Task statement:
Reproduce exactly the run of lines that begins with the one containing "Моторное масло - Rheinol (56, 380)" and ends with the last line of the records, omitting pictures.
START Source information
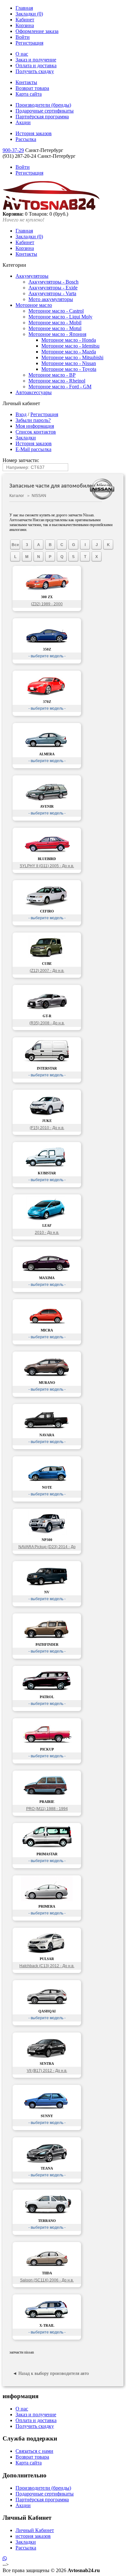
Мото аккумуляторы (50, 299)
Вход (21, 414)
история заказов (33, 2536)
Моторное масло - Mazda (68, 351)
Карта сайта (29, 94)
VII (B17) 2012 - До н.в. (47, 2070)
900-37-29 (13, 150)
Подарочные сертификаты (45, 110)
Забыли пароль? (33, 420)
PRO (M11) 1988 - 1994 (47, 1808)
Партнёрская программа (42, 116)
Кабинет (25, 19)
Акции (23, 122)
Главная (24, 8)
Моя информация (35, 426)
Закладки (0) (29, 13)
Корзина (25, 25)
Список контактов (36, 432)
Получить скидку (35, 71)
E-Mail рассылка (33, 449)
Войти (23, 37)
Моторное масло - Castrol (56, 311)
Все (15, 545)
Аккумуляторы (32, 276)
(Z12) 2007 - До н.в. (47, 970)
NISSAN (39, 495)
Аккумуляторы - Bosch (53, 282)
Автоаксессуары (34, 392)
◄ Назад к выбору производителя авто (51, 2373)
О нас (22, 54)
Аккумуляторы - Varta (52, 293)
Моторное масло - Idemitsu (70, 346)
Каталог (16, 495)
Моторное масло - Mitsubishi (72, 357)
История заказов (34, 133)
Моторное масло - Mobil (54, 322)
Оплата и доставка (36, 65)
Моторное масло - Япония (57, 334)
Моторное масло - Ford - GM (59, 386)
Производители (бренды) (43, 105)
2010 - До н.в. (47, 1232)
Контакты (26, 82)
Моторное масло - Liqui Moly (60, 316)
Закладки (26, 437)
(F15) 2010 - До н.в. (47, 1128)
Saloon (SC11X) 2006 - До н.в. (47, 2280)
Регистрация (29, 43)
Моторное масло (34, 305)
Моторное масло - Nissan (68, 363)
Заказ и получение (36, 59)
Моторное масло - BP (52, 375)
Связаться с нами (34, 2451)
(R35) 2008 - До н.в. (47, 1023)
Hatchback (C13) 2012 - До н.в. (46, 1966)
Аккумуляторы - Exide (53, 287)
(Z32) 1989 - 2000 (47, 604)
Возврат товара (32, 88)
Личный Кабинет (35, 2530)
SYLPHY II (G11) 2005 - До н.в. (47, 866)
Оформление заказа (37, 31)
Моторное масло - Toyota (68, 369)
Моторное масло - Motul (54, 328)
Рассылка (26, 139)
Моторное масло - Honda (68, 340)
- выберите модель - (47, 656)
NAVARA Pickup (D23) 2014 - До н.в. (47, 1548)
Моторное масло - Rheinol (56, 380)
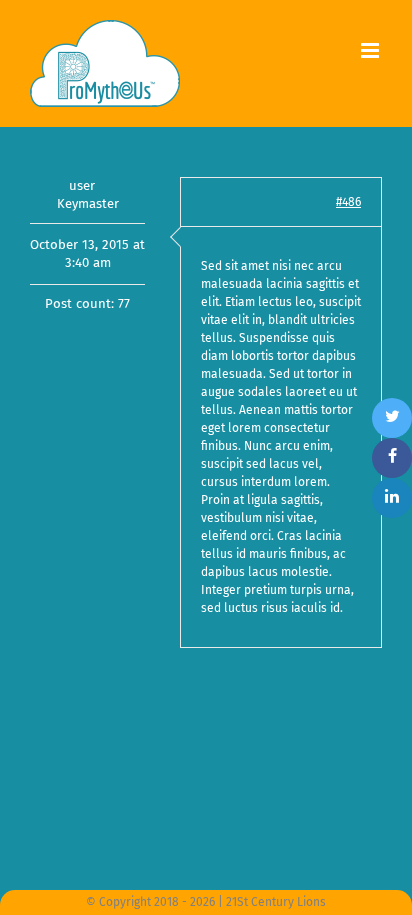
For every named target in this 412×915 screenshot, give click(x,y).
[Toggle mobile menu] (371, 50)
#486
END Source information
Response to the exercise:
Моторное масло - Rheinol (56, 380)
For every named target in this 412×915 screenshot, give click(x,y).
[Toggle mobile menu] (371, 50)
#486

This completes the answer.